Es kann für alle Parteien friedvoller sein, den Fortbestand eines Konfliktes zu erklären, ihn zu übernehmen und ihn dabei zu belassen. Konkrete Konfliktlösungsansätze erstrecken sich von Verhandlungen zwischen den Parteien - wie in der Mediation oder in Kollektivverhandlungen - bis hin zu gewaltsamen Konflikten - wie in interstaatlichen oder internen Konflikten.

"Win-win " "Lose-Win" Um Konflikte zu lösen, erforschen Rubel und Thomas[32][33] die Möglichkeiten der Adaption an Cameron und Whetten[34]. Sie beruhen auf der Stellung zwischen zwei Konfliktpartnern, d.h. sie sind situations- und menschenabhängig. Vermeidung heißt, dass der Konflikt nicht gelöst wird und die Lage nicht verändert wird.

Es ist in dieser Lage möglich, dass beide Parteien den Konflikt lösen ("lose-lose"), aber der Verlierer gewinnt ("lose-win"). Mit Hilfe der Matrize können sowohl Konfliktlagen beurteilt als auch Strategien entwickelt werden, indem eine Konfliktposition an die Kontrahentenposition angepaßt wird.

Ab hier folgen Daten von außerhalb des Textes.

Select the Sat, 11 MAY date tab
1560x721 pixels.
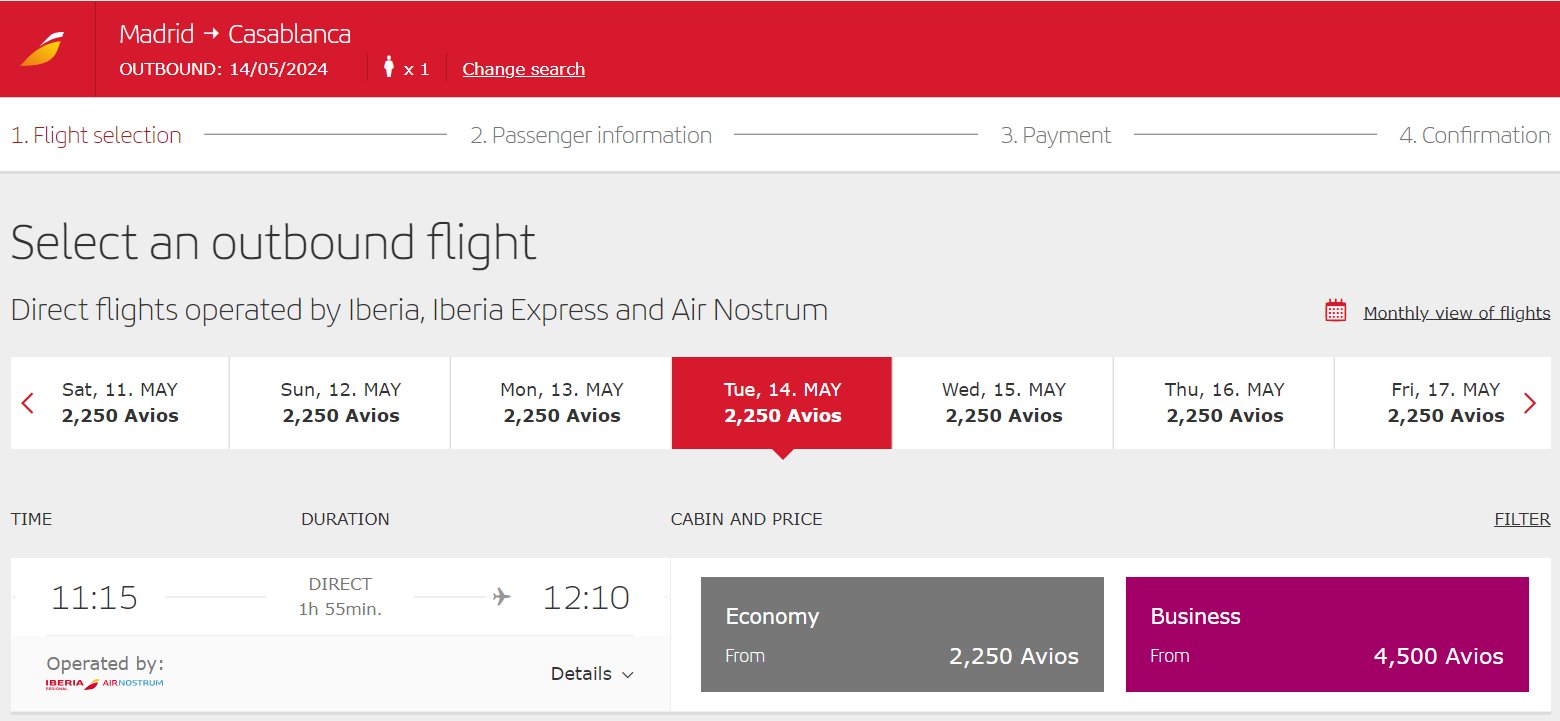[120, 403]
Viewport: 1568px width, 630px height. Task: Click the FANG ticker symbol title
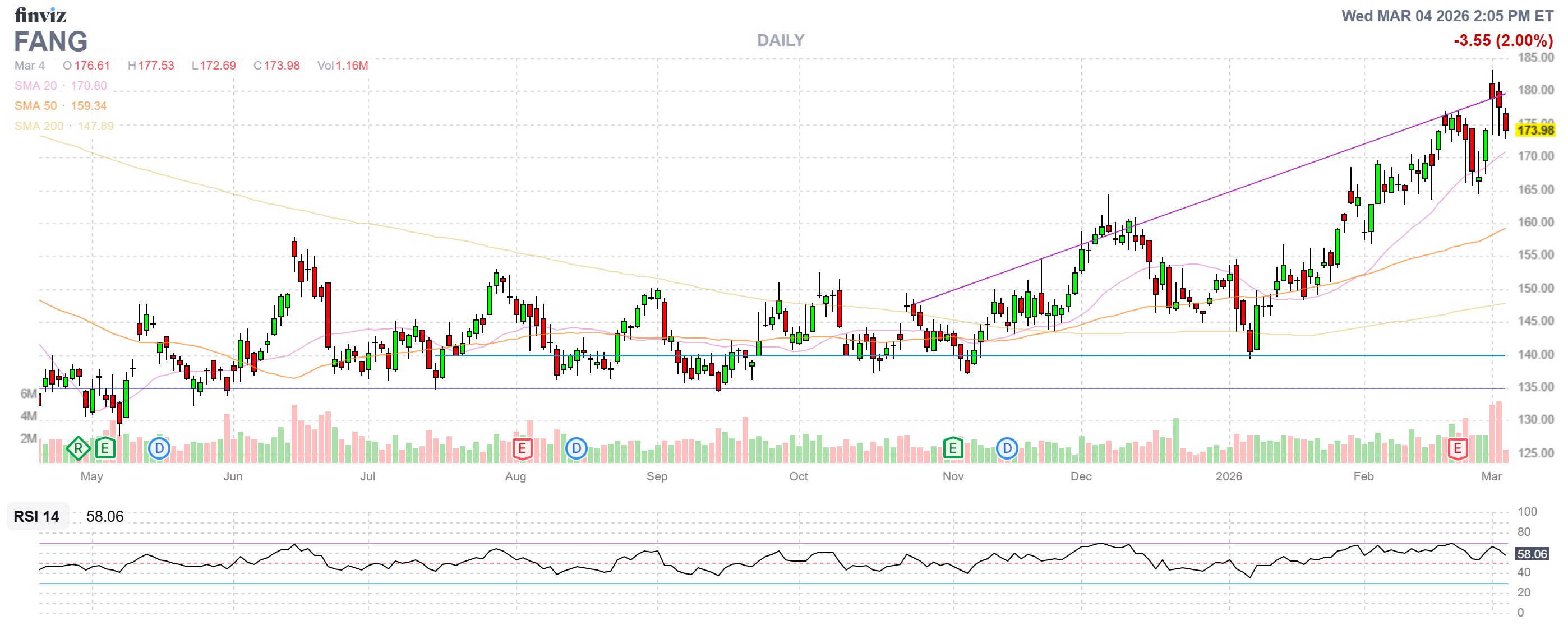[51, 42]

Gebiete, in denen oft zu Konflikten kommt: Politikwissenschaftlich wird Konflikt beispielsweise als " ein Interessenkonflikt (Positionsunterschied) über nationalstaatliche Wertvorstellungen von einiger Länge und Tragweite zwischen wenigstens zwei Beteiligten (organisierte Gruppierungen, Bundesstaaten, Staatengruppen, Staatenverbände ) bezeichnet, die dies zu ihren Gunsten ausrichten. "Konflikt-Barometer 2003". 36 ] Sie sind Gegenstand der Friedens- und Kriegsforschung.

Sozialkonflikte sind ein wichtiges Feld der Sozialwissenschaft, vor allem der Kriegssoziologie. Bei den psychologischen Untersuchungen wird zwischen inneren (intrapersonellen) und zwischenmenschlichen (interpersonellen) Konflikten entschieden. So werden in der Psychoanalytik Innenseelenkonflikte in differenzierter Weise beschrieben: "In der Psyche wird von Konflikt gesprochen, wenn das Thema mit widersprüchlichen inneren Anforderungen konfrontiert wird.

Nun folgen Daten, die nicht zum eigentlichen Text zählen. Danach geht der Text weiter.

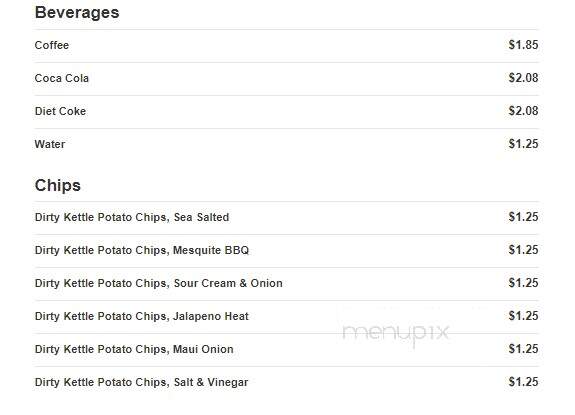Click the Diet Coke item name
The width and height of the screenshot is (575, 415).
coord(61,111)
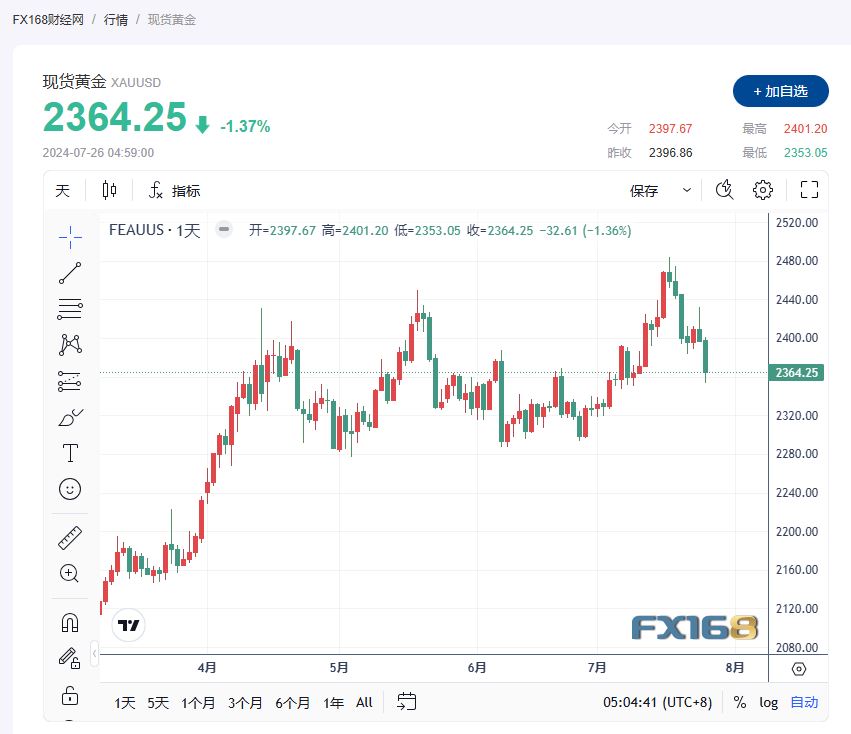The width and height of the screenshot is (851, 734).
Task: Click the zoom in magnifier tool
Action: [x=70, y=574]
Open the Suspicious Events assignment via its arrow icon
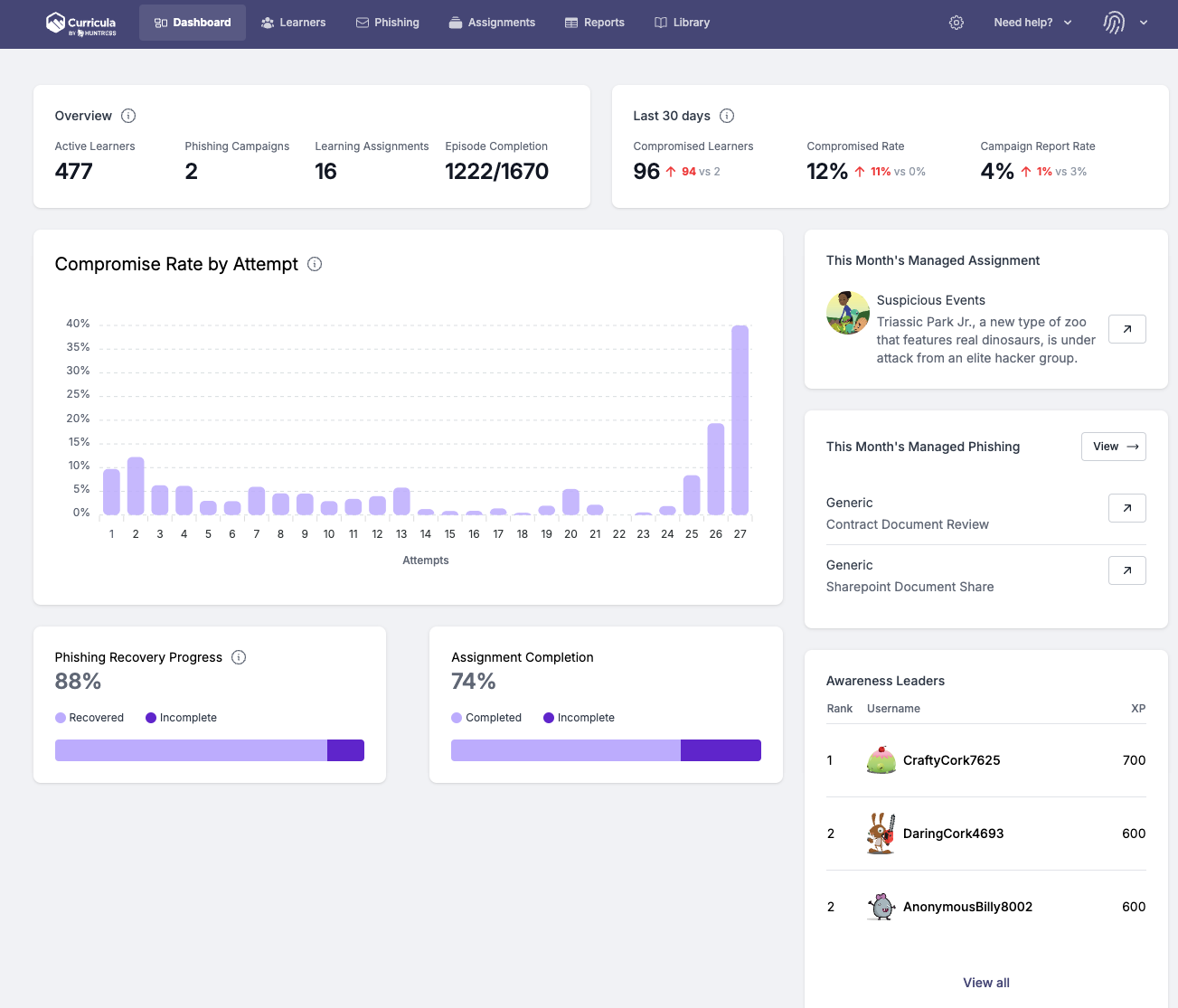The image size is (1178, 1008). [1126, 328]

Dieser Konflikt kann sich manifestieren (z.B. zwischen einem Begehren und einer sittlichen Aufforderung oder zwischen zwei gegensätzlichen Gefühlen), oder er kann sich in einem manifestierten Konflikt verbergen oder sich in Symptombildungen, Verhaltensauffälligkeiten, Charakterstörungen, etc. manifestieren. Für die psychoanalytische Betrachtung ist Konflikt konstitutiv für den Menschen [....]" Krause (1998) differenziert weiter zwischen intra- und interstrukturalen Auseinandersetzungen.

38] Ein interstrukturaler Konflikt könnte z. B. zwischen Es-Dur und Über-Ich sein. Eine intrastrukturelle Auseinandersetzung könnte ein Gegensatz zwischen zwei Über-Ich-Forderungen sein. Interpersonelle Auseinandersetzungen ergeben sich in unterschiedlichen Beziehungsformen und -tiefen und kommen meist im Kontext der zwischenmenschlichen Verständigung zum Vorschein. Die ethischen Auseinandersetzungen, die sowohl sozial als auch privat zwischen unvereinbaren Standards auftreten, sind eine der wichtigsten und kontroversesten Fragen der Philosophieethik in allen weltumspannenden Denksystemen.

Auch hier spielt, wie bei allen Arten von Konflikten, oft eine nicht unerhebliche Bedeutung, wie Kant zum Beispiel in seiner Urteilskraftkritik festgestellt hat. Grundlegende Ethikprobleme und Auseinandersetzungen sind nicht zu vergessen auch im Kontext der Internationalisierung, der weltweiten Finanzmarktkrise und der Diskussionen über die Bekämpfung des Klimas, wenn die Länder der Dritten Welt beispielsweise auf der UN-Klimakonferenz 2009 in Kopenhagen das Umweltverschmutzerprinzip in den Mittelpunkt des Politikdiskurses stellen und daraus Schlussfolgerungen für die Finanzierbarkeit von Gegenmassnahmen ziehen.

Bei Konflikten innerhalb von Betrieben kann es zu Belastungen für die Betriebe kommen (Konfliktkosten). Streitigkeiten wurden als ein sanftes Gesprächsthema angesehen, da die aus Konflikten in Betrieben entstehenden Ausgaben kaum erfahrbar sind. Torsten Bonacker: Gesellschaftswissenschaftliche Konflikttheorien. Coser: Theoretische Grundlagen gesellschaftlicher Auseinandersetzungen. Friederike Glasl: Konfliktbewältigung. Hans-Jürgen Krysmanski: Sociology of Conflict.